Oliver Kahn (Foto) und Hassan Salihamidzic wurde die Versetzung verweigert, Ersterer erhielt sogar schlechte Kopfnoten.
Oliver Kahn (Foto) und Hassan Salihamidzic wurde die Versetzung verweigert, Ersterer erhielt sogar schlechte Kopfnoten.Laci Perenyi / imago

Ist das noch Fußball? An den Vorgängen in der Profiabteilung des FC Bayern München lässt sich gerade ablesen, welche Schwierigkeiten die geordnete Anleitung einer Organisation bereiten kann. War man im Verein an der Säbener Straße im Süden der bayerischen Landeshauptstadt lange davon ausgegangen, über Spezialwissen und Erfahrung in Sachen Führung zu verfügen, so ist jetzt wohl zu konstatieren, dass dies mit Tabellenführung verwechselt worden ist.

Nachfolgeregelungen gehören zu den Kernfragen einer Organisation, und allzu oft lässt sich deren Scheitern beobachten. In München offenbarte sich dies zum Wochenende in Form von Ausschluss und Feierverbot. Zwei verdienten Altmeistern, Oliver Kahn und Hassan Salihamidzic, wurde die Versetzung verweigert, Ersterer erhielt sogar schlechte Kopfnoten. Sobald es persönlich wird, ist die öffentliche Aufmerksamkeit garantiert. Der Münchner Fußballklub darf sich als Gebilde rühmen, zu dem alle eine Meinung haben – so oder so.

Im modernen Staatswesen dienen Wahlen dazu, eine geordnete Nachfolge zu regeln. Wenn es klappt, nennt man das Demokratie. Geht es aber schief, kann es für sehr viele Menschen schlimme Folgen haben. Diktatoren haben keine Skrupel, Kriege zu entfachen, um an der Macht zu bleiben. Die Übergabe des Zepters kommt in ihrem Weltbild nicht vor. So gesehen ist das Interregnum von Hoeneß und Rummenigge beim FC Bayern eine zivile Lösung. Das Scheitern der Nachfolgereglung muss allerdings als ihr Versagen verbucht werden.

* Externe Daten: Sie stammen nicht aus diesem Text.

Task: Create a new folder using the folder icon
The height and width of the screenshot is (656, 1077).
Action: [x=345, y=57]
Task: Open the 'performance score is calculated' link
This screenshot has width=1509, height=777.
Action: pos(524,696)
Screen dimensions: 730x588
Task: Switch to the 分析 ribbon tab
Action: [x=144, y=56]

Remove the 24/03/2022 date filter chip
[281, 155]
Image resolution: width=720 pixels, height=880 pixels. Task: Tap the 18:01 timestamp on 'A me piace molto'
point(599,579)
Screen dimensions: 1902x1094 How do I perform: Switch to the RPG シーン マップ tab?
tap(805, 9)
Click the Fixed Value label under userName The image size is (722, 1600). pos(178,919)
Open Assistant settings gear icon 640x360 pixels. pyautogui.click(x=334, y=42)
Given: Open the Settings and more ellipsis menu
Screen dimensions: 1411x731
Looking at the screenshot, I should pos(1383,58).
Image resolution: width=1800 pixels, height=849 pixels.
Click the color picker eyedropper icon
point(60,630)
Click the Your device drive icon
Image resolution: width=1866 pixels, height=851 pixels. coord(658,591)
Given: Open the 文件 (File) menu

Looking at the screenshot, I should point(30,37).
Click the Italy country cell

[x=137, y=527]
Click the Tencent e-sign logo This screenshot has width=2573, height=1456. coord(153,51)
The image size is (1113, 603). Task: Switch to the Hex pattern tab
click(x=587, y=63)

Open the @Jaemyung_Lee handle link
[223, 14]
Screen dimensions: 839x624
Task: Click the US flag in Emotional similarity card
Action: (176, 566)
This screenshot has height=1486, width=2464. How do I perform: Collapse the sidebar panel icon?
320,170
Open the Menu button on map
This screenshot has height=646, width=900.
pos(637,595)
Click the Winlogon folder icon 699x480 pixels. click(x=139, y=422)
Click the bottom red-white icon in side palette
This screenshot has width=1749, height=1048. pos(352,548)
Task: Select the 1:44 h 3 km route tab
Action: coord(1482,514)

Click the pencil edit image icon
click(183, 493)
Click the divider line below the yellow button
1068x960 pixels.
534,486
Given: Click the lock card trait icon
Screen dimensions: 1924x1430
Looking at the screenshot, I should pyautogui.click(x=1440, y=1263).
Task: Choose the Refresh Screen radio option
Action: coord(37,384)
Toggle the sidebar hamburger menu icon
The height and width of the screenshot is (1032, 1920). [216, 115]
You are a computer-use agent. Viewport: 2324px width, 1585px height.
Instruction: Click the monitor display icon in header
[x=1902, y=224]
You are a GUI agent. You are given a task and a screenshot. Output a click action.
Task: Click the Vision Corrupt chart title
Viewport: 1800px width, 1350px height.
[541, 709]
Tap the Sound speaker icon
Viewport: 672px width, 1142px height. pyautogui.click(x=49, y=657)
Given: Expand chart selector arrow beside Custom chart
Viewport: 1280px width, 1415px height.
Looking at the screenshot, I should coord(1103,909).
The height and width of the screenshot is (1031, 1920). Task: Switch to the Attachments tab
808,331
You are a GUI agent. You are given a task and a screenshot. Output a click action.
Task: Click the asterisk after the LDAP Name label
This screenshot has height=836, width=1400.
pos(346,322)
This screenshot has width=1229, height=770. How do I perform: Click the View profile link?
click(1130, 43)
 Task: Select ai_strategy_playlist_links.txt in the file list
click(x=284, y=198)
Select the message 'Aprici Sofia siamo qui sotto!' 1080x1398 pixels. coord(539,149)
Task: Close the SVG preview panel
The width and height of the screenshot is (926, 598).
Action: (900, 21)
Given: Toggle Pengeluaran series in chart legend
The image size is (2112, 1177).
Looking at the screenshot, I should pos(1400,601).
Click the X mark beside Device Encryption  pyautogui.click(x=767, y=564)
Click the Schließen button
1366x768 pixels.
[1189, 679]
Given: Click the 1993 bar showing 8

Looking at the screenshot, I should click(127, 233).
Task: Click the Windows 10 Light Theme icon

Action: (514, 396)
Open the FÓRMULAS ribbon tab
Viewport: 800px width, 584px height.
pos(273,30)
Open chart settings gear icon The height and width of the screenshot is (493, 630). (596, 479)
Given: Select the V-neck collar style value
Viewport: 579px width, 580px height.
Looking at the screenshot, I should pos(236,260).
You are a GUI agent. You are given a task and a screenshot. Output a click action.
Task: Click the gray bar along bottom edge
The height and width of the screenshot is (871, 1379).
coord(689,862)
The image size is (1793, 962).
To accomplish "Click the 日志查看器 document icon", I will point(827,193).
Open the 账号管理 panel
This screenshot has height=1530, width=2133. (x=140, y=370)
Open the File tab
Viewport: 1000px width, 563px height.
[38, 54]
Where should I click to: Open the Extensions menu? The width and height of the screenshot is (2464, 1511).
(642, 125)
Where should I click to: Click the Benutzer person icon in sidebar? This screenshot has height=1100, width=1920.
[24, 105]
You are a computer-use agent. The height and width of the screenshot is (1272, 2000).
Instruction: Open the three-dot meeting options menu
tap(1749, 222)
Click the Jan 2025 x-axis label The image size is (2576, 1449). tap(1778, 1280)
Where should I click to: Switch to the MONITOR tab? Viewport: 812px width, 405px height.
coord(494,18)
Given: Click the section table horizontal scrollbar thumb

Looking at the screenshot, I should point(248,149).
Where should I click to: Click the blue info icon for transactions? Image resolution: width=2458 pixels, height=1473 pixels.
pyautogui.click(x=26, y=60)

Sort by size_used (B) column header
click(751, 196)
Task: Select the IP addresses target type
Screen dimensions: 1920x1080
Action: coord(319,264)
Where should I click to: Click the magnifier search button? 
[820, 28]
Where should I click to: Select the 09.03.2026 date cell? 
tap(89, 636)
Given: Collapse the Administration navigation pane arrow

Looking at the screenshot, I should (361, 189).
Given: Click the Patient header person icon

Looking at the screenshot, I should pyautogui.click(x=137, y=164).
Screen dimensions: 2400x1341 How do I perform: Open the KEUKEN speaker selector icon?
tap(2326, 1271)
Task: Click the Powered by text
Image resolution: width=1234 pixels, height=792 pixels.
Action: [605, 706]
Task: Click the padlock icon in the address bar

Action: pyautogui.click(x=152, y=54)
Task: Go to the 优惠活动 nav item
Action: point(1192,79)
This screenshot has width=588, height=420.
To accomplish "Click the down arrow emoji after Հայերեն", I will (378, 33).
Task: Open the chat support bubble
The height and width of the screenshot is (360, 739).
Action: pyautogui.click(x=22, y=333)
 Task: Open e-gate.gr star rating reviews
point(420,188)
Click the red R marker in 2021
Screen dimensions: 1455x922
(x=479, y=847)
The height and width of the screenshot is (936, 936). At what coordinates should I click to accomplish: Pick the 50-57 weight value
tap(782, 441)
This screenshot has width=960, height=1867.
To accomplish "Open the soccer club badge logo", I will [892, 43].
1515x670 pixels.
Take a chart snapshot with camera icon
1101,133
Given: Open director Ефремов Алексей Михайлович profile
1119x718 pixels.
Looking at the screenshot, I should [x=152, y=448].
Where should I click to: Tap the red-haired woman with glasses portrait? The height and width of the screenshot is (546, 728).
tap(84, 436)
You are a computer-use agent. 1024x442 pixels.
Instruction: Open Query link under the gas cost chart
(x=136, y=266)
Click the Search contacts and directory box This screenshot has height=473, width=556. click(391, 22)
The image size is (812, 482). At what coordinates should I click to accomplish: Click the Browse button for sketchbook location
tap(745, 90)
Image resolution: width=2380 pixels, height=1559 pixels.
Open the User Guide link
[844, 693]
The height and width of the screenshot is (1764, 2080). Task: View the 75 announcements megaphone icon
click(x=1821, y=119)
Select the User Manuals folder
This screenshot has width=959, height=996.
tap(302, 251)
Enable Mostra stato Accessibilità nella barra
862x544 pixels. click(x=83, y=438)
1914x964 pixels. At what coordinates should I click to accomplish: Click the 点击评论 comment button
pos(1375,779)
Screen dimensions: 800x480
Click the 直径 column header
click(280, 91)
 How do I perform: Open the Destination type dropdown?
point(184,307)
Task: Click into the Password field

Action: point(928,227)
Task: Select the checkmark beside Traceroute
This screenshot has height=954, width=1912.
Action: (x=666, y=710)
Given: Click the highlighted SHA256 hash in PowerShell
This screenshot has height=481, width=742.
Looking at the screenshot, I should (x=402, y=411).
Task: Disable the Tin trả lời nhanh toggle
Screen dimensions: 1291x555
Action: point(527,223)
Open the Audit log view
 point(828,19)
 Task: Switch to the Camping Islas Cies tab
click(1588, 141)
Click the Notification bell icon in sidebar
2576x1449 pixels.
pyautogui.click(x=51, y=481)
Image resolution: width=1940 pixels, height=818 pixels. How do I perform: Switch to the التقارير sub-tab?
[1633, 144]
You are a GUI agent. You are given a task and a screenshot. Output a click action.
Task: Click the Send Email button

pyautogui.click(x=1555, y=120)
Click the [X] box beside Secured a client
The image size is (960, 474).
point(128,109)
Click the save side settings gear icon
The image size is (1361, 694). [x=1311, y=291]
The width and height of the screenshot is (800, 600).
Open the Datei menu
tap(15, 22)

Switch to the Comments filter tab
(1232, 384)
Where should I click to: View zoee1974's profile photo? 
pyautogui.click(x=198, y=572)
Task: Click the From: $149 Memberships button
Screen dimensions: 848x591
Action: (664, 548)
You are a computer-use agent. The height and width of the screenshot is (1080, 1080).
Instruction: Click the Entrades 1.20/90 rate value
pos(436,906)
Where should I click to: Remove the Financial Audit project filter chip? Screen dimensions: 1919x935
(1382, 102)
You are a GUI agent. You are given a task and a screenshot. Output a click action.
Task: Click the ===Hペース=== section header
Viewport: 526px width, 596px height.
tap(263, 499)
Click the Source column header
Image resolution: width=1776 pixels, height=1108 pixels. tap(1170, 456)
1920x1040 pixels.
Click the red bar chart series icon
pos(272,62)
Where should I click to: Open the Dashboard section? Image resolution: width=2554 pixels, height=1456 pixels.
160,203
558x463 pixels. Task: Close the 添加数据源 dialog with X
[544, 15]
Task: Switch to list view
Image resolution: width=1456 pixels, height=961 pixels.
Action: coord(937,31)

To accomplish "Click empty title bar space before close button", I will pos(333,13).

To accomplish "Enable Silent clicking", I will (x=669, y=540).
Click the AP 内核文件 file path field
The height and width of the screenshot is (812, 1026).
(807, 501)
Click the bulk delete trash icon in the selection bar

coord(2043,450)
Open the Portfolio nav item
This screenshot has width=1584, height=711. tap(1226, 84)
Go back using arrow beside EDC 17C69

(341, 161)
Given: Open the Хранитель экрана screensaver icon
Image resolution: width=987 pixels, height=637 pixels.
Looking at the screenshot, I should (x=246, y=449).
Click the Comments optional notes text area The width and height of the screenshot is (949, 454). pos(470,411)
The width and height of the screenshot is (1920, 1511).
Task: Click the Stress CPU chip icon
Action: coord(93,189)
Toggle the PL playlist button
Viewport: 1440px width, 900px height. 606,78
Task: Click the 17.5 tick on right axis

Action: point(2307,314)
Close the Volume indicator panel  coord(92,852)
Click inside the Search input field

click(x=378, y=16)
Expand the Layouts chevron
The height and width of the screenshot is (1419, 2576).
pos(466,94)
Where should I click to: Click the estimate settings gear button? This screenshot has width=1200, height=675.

Der Wildwuchs informeller Strukturen

Sie haben verkannt, was der Soziologe Niklas Luhmann in seinem Buch „Der neue Chef“ (Suhrkamp) als markantes Problem des Verwaltungshandelns beschrieben hat. Primitive, relativ ungegliederte Sozialordnungen, so Luhmann, beruhen in hohem Maße auf sozial vorgeschriebenen und eingelebten Rollenkombinationen in je einer Person. „Das Familienoberhaupt ist zugleich Produktionsleiter, Kriegschef, Vortänzer, Mitglied des Stammesrates und anderes mehr.“

Die Probleme fangen damit an, dass Nachfolger meist damit überfordert sind, in all diese Rollen zugleich einzurücken. Wenn der alte Chef geht und der neue noch nicht etabliert ist, treibt der Wildwuchs informeller Strukturen seine Blüten. Schöner hat es nur Dolly Parton gesagt: „Wild Flowers Don’t Care, Where They Grow“. Für Außenstehende stellt die Ungewissheit der Nachfolge ein Schauspiel dar, das sehr oft noch als Männerding aufgeführt wird und je nach Gemütslage Schauder, Spaß oder Lust bereitet.